Abstract Background: The long non-coding RNA (lncRNA),LINC00518, is highly expressed in many human cancers and is involved in cancer progression. However, the potential function and regulatory mechanism of LINC00518 in cutaneous malignant melanoma (CMM) remain unclear. Methods:Short hairpin RNA (shRNA) was used to silence LINC00518 and HIF-1α, and real-time PCR was performed to determine mRNA expression. Then, cell proliferation, colony formation, flow cytometric, scratch, and transwell assays were to examine the influence of LINC00518 silencing on cellular radiosensitivity. Dual luciferase reporter system,CHIP and COIP was used to verify the target relationship between LINC00518,miR‐33a-5b and HIF-1α,.Glycolysis assays were conducted to exam cell glycolysis process. Western blotting was performed to explore the expression of HIF-1α and LDHA. Finally, animal experiments were performed to demonstrate the effect of LINC00518 silencing on the radiosensitivity of melanoma in vivo.Results: LINC00518 expression was significantly upregulated in CMM samples, and LINC00518 levels were associated with poor prognosis of patients with CMM. Knockdown of LINC00518 in CMM cells significantly inhibited cell invasion, migration, proliferation, and clonogenicity. LINC00518-mediated invasion, migration, proliferation, and clonogenicity were negatively regulated by the microRNA, miR-33a-3p, in vitro, which intensified sensitivity to radiotherapy via inhibition of the hypoxia-induced factor 1α (HIF-1α)/lactate dehydrogenase A (LDHA)-glycolysis axis. Additionally, HIF-1α recognized the miR-33a-3p promoter region and recruited histone deacetylase2 (HDAC2), which decreased the expression of miR-33a-3p and formed an LINC00518/miR-33a-3p/HIF-1α negative feedback loop.
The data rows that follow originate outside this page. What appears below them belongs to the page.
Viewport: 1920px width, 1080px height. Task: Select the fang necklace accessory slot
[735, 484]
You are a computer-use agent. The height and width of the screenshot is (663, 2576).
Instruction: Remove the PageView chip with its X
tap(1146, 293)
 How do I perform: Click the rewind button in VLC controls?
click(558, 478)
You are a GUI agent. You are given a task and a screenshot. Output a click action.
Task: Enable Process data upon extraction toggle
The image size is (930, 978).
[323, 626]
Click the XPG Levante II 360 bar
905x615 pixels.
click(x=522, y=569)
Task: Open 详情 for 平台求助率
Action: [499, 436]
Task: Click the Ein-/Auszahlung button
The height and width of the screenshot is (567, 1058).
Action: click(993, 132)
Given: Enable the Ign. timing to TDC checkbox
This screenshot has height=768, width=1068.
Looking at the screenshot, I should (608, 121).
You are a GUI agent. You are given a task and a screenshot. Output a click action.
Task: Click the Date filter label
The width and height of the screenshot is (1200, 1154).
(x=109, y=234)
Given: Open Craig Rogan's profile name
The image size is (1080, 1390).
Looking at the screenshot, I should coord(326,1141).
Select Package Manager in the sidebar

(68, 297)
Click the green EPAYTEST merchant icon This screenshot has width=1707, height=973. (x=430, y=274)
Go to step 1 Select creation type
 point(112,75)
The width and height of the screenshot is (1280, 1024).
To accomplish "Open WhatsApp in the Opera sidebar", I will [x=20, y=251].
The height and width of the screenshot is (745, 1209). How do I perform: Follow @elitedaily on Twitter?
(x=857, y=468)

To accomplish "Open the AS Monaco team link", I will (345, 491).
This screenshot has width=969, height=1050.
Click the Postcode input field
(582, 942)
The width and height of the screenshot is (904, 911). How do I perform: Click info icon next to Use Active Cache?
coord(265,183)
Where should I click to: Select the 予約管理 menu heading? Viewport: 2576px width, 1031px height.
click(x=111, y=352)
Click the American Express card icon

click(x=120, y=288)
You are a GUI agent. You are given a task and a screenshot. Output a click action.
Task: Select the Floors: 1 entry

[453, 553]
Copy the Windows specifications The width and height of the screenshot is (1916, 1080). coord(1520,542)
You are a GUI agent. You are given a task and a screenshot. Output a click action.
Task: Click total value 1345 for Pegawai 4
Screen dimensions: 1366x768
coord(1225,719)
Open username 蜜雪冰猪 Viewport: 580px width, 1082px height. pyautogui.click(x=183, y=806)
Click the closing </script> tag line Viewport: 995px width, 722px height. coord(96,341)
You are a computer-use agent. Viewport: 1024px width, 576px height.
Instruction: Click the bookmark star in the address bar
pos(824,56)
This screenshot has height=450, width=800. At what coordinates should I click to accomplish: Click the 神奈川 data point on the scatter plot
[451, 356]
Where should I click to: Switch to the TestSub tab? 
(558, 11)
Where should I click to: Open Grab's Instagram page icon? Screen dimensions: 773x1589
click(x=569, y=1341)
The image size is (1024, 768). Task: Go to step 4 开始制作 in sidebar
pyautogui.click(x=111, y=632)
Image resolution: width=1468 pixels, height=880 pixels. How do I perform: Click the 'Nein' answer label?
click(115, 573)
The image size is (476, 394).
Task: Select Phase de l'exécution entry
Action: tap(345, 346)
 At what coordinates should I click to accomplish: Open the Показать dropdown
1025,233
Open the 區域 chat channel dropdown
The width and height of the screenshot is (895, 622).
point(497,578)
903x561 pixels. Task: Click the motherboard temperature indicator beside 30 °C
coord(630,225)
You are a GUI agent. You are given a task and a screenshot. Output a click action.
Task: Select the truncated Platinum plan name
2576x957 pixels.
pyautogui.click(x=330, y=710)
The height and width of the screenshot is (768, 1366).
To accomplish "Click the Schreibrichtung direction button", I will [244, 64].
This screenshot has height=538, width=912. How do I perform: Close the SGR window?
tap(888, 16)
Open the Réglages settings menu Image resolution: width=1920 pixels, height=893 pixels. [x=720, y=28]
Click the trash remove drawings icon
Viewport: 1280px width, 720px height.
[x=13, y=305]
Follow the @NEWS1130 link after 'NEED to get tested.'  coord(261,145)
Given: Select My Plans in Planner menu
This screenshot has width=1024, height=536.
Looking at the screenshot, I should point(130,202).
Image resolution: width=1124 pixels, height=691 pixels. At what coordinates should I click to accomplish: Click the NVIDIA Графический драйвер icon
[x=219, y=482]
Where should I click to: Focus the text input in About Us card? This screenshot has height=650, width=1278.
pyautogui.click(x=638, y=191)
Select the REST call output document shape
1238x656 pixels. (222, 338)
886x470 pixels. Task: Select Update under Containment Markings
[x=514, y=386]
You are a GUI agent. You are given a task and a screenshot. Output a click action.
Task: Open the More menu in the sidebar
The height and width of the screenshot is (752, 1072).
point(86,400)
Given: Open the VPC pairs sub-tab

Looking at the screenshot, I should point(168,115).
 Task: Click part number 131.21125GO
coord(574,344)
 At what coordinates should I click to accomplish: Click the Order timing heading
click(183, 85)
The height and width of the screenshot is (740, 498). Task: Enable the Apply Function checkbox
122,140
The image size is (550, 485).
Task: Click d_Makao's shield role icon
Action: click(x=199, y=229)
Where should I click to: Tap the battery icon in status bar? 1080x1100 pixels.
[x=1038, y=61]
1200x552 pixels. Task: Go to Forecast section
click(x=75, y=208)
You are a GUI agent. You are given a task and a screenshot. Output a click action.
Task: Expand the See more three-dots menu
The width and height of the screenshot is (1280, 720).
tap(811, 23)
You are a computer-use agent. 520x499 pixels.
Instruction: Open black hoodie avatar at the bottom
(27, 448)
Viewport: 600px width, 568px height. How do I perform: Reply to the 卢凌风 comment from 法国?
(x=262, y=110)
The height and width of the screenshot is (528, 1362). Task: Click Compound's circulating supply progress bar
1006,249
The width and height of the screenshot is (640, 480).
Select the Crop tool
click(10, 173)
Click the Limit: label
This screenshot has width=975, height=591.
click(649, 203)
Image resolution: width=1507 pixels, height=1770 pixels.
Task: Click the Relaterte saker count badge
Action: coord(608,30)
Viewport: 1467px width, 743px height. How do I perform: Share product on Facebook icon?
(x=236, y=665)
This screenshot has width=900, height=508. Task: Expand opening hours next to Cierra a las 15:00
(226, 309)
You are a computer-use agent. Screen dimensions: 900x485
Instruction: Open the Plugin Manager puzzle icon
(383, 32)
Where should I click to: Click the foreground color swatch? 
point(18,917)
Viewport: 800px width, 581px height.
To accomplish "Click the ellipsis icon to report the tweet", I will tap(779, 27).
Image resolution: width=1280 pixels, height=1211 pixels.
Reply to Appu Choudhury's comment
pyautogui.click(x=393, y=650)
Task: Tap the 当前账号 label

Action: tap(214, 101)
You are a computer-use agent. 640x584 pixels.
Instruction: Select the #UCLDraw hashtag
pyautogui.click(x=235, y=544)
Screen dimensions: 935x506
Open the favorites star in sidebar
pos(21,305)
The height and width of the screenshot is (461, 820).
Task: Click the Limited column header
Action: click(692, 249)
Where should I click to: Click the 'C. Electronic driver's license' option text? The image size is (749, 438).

Furthermore, signalling initially activated glycolysis and radioresistance in CMM cells was recovered by Santacruzamate A (a histone deacetylase inhibitor) and 2-deoxy-D-glucose (a glycolytic inhibitor). Lastly, knockdown of LINC00518 expression sensitized CMM cancer cells to radiotherapy in an in vivo subcutaneously implanted tumour model. Conclusion: LINC00518 was confirmed to be an oncogene in CMM, which induces radioresistance by regulating glycolysis through an miR-33a-3p/HIF-1α negative feedback loop. Our research may provide a potential strategy to improve the treatment outcome of radiotherapy in CMM.